Tradisi Besale biasanya dipimpin oleh seorang dukun atau Sintak yang dianggap memiliki kemampuan untuk berkomunikasi dengan dunia gaib. Ritual ini dilakukan di sebuah pondok khusus yang disebut balai besale, yang dihias dengan janur kelapa dan dedaunan. Prosesi dimulai dengan pembacaan mantra-mantra kuno, diiringi oleh tabuhan gendang dan sesajian. Tujuannya adalah untuk memanggil roh-roh baik dari leluhur (roh nenek) agar turun dan membantu menyembuhkan orang yang sakit. Laporan dari Dinas Kebudayaan dan Pariwisata Jambi pada hari Kamis, 17 April 2025, mencatat bahwa Tradisi Besale masih sering dilakukan oleh kelompok-kelompok Suku Anak Dalam di Taman Nasional Bukit Dua Belas. Petugas dinas, Bapak Bambang, menjelaskan bahwa ritual ini merupakan bagian penting dari identitas budaya mereka dan menarik perhatian para peneliti antropologi.
Ritual ini memiliki tahapan-tahapan yang sakral, di mana Sintak akan melakukan tarian khusus dan memasuki kondisi trance untuk berkomunikasi dengan roh. Penderita yang sakit akan didudukkan di dekat Sintak dan diolesi ramuan dari tumbuh-tumbuhan hutan. Dipercaya bahwa roh-roh yang dipanggil akan memberikan petunjuk atau kekuatan penyembuhan melalui Sintak.
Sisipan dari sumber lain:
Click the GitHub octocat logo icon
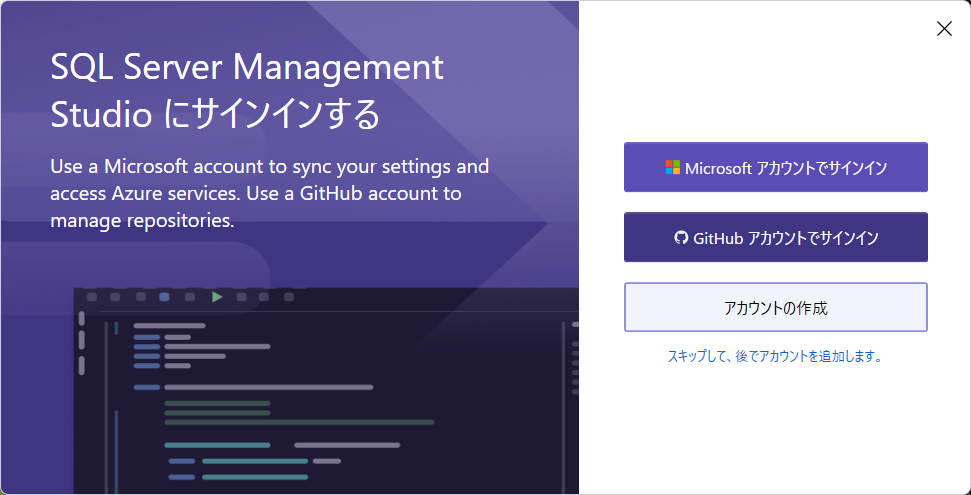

Suasana mistis dan khidmat menyelimuti seluruh prosesi, menunjukkan betapa dalam keyakinan mereka terhadap kekuatan alam dan leluhur. Pada tanggal 25 Mei 2025, Polsek Mandiangin mencatat adanya permohonan izin dari seorang perwakilan Suku Anak Dalam untuk mengadakan Tradisi Besale di luar kawasan hutan yang dilindungi. Kapolsek Mandiangin, AKP. Dedi Kurniawan, mengizinkan kegiatan tersebut sebagai bentuk penghormatan terhadap kearifan lokal.
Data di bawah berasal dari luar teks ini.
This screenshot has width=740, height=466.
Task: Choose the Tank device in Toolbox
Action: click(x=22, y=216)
Meskipun terlihat kuno, Tradisi Besale mengandung nilai-nilai kearifan lokal yang luhur, seperti pentingnya menjaga hubungan dengan alam dan menghormati leluhur. Ritual ini adalah bukti bahwa di tengah modernisasi, Suku Anak Dalam masih memegang teguh identitas mereka sebagai bagian dari alam. Bagi mereka, penyakit tidak hanya disebabkan oleh faktor fisik, tetapi juga ketidakseimbangan spiritual. Oleh karena itu, pengobatan harus mencakup keduanya. Tradisi Besale adalah sebuah jendela unik untuk melihat kekayaan budaya Indonesia yang tersembunyi, sekaligus pengingat akan pentingnya melestarikan warisan nenek moyang kita.